To increase sales, she thought of putting a tent in the parking lot to draw customers and attention. She overcame internal challenges, and then accommodated city fathers by installing a new sidewalk and other such demands. Because of her creativity and effort, “at the end of the summer I became a district manager.

“You want to be known for something,” she reiterated. “People notice, and you’ll get noticed.” She also offered that “you don’t want to ask for permission” when embarking on a new idea. “It’s better to ask forgiveness” after an initiative.

For more on Burns’ tremendous career, click here.

Cornelius reviewed her career path, which started after graduating from high school in Nogales and becoming an office clerk for A&P. During her six years with A&P, she worked summers in the Fresno office.

After some twists and turns, she ultimately returned to Nogales to work for the traditional Nogales tomato company, GAC, where she then worked for 23 years. She started in accounting but made a concerted effort to learn all she could about the business. Working for Roy Lundstrom, the GAC sales manager, she eventually had a chance to prove herself in sales. As this developed, she worked from six in the morning to noon in sales, and then late into the night to finish her accounting job.

At GAC she also worked for Beto Maldonado, who taught: “A job is not done if someone else’s job is not done.” Maldonado also taught, “If you play you pay,” and by taking such responsibility, “I learned to stand on my own two feet.”

Cornelius learned that taking responsibility also meant “if something is wrong, you say so.” This included her treatment as a woman.

“I have never been intimidated or disrespected,” Cornelius said. Those around her have respected her ethics “and you don’t bend on anything. You have to walk the line and not lose your self-respect. Your word is your bond!”

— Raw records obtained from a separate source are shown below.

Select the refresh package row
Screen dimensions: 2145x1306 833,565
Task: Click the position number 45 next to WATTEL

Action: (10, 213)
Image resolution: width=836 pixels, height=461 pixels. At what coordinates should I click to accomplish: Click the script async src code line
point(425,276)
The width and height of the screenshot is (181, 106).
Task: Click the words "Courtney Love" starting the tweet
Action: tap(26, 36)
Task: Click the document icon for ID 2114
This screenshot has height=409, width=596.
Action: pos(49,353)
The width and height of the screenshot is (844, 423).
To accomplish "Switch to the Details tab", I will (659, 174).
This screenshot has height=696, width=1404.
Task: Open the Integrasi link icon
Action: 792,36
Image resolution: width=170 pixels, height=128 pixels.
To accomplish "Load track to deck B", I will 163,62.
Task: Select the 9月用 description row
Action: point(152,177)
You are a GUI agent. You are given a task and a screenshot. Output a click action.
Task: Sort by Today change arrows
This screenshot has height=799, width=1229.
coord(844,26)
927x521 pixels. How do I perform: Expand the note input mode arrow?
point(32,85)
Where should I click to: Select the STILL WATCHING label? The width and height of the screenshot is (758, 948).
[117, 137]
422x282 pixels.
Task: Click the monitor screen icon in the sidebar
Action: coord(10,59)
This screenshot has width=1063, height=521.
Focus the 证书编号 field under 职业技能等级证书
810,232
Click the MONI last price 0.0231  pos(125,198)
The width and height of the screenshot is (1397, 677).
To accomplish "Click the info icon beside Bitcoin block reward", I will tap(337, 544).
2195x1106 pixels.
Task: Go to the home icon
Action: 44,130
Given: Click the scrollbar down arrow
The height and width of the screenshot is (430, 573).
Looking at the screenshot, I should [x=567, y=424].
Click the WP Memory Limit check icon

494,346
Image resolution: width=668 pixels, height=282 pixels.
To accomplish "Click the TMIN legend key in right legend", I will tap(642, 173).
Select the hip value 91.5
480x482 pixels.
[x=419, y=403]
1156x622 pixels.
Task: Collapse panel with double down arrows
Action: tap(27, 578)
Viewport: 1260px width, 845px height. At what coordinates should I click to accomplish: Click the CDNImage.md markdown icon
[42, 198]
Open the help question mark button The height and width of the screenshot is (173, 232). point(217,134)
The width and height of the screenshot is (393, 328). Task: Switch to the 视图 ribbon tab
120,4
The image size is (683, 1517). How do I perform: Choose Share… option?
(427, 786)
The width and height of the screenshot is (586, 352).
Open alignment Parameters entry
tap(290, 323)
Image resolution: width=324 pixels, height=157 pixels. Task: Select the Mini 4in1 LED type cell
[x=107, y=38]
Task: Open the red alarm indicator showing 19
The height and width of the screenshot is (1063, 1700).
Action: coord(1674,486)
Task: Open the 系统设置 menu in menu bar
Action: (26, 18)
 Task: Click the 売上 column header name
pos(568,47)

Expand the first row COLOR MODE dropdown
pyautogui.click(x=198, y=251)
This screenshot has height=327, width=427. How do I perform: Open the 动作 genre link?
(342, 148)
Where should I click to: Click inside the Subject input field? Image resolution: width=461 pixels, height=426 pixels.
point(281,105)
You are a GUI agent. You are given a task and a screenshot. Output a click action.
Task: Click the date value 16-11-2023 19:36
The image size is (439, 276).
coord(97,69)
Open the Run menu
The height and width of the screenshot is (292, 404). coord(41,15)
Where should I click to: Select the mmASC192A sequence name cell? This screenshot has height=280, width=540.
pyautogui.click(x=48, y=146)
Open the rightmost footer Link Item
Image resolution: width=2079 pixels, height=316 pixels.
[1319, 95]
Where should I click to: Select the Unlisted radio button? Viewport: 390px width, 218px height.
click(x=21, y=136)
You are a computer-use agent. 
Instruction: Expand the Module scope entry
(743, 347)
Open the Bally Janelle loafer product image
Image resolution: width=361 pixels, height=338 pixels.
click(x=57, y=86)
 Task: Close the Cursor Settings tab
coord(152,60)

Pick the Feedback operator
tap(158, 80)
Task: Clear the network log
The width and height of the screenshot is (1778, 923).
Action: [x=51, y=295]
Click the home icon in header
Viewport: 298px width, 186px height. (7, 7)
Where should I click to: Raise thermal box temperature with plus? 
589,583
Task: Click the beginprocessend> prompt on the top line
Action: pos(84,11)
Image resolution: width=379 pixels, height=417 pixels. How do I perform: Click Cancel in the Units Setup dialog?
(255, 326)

Cornelius left GAC to continue working in Nogales for 23 years as a produce buyer for Bay Area Produce, which is closed now but was based in Los Gatos, CA.

It was 30 years ago that she flew to Montreal to meet with Bernadette Hamel, who will soon be retiring as vice president, national procurement of produce for Metro Inc.

Cornelius said she and Hamel became fast friends, as Hamel very warmly greeted and hosted the visitor from so far away. Hamel flew to Nogales for Cornelius’ November recognition.

When Bay Produce closed, Cornelius and her team moved together to the Grant J. Hunt Co. in Nogales. After a short stint there, the group moved a few blocks to MAS Melons & Grapes LLC. The Produce News will relate that story in the Nov. 26 “Fall Nogales” feature.

The chef, Jinich, has 30 million people watch her PBS television show. A native of Mexico City, Jinich began her career as a political analyst and lived in Washington, DC, for 22 years.

She said she served her ceviche at a PMA expo about eight years ago. The reception to her recipe was so strong that she changed careers.

Jinich offered, “don’t be afraid to jump online” with one’s career. Also, she said, “Don’t be afraid to go with your gut” to pursue the career that you really want.”